*Data extract*
= = = =
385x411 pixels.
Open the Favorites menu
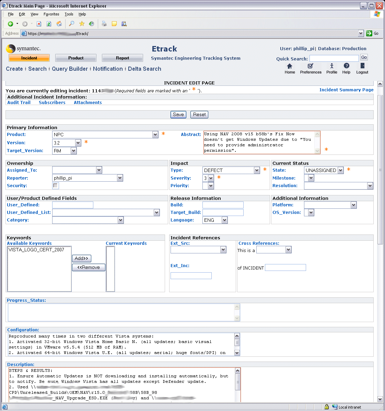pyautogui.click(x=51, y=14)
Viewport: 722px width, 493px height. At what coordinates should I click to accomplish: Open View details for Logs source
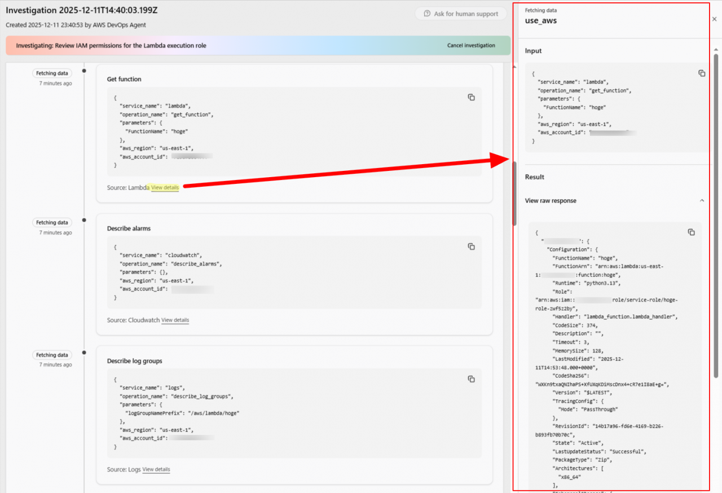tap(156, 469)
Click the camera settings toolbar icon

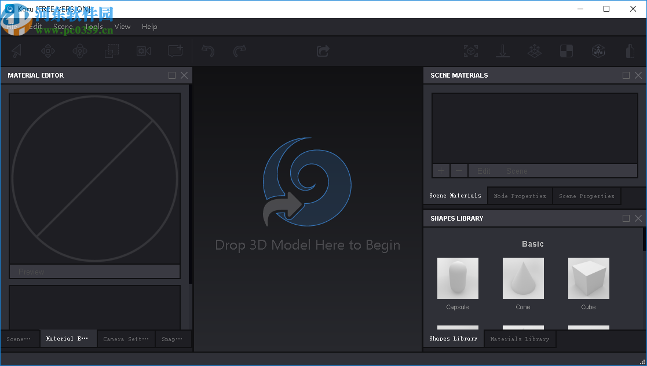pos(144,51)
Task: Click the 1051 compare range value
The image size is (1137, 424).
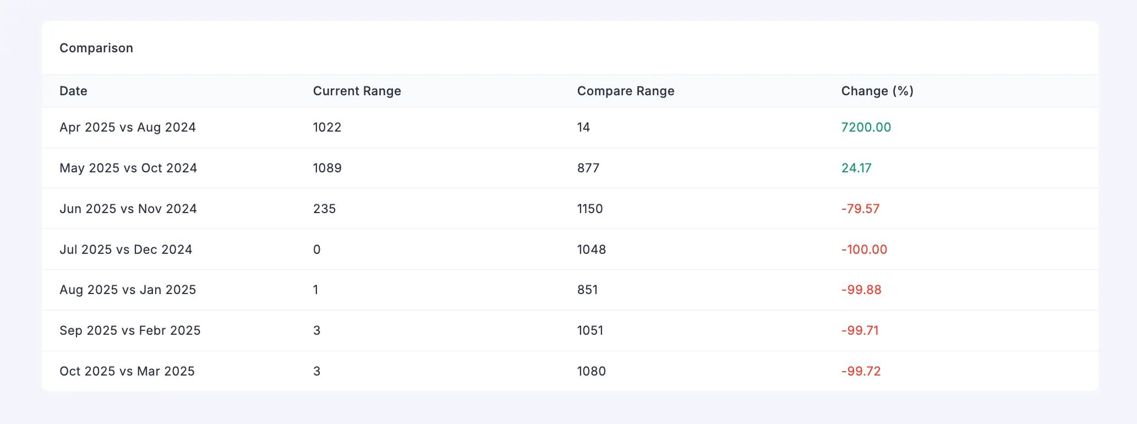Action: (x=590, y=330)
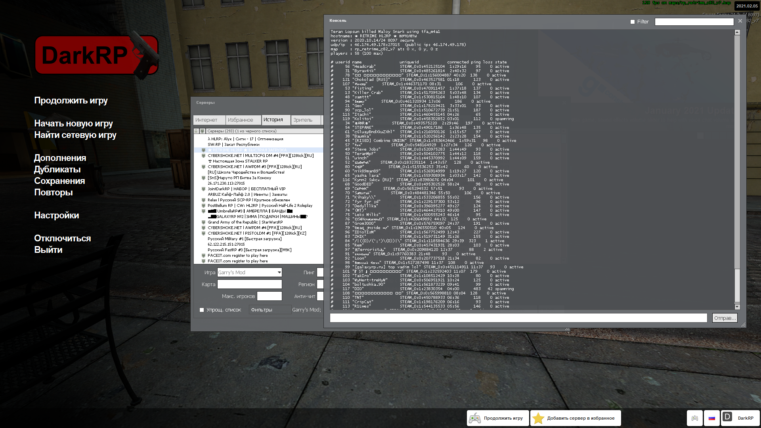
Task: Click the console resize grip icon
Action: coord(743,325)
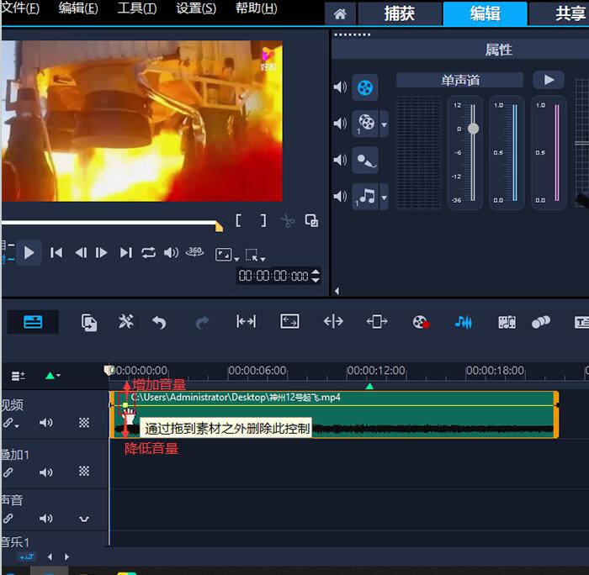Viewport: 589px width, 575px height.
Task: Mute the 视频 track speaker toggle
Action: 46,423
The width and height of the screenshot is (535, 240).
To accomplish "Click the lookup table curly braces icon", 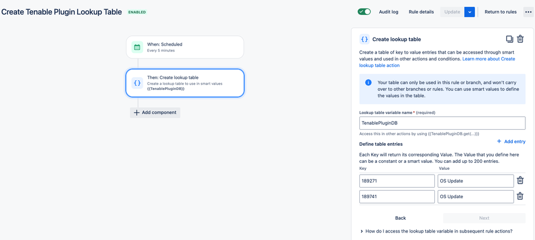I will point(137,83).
= = = =
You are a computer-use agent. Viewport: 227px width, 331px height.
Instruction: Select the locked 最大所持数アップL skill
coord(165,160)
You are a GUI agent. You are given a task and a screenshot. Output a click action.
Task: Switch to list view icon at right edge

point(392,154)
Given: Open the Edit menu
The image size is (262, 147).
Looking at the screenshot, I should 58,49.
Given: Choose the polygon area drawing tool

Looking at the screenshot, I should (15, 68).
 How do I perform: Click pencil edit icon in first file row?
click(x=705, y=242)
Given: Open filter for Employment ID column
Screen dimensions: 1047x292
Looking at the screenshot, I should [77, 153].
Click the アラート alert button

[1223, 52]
= = = =
*Task to carry out*
Put the material from the line containing "385x411 pixels." down to the line containing "pos(144,51)", both included, into a Markdown table with the columns Number and Line, one row per line and blank lines omitted. Leave the pictures out of the answer.

*Solution to this exercise*
| Number | Line |
|---|---|
| 1 | 385x411 pixels. |
| 2 | Open the Favorites menu |
| 3 | pyautogui.click(x=51, y=14) |
| 4 | Viewport: 722px width, 493px height. At what coordinates should I click to accomplish: Open View details for Logs source |
| 5 | tap(156, 469) |
| 6 | Click the camera settings toolbar icon |
| 7 | pos(144,51) |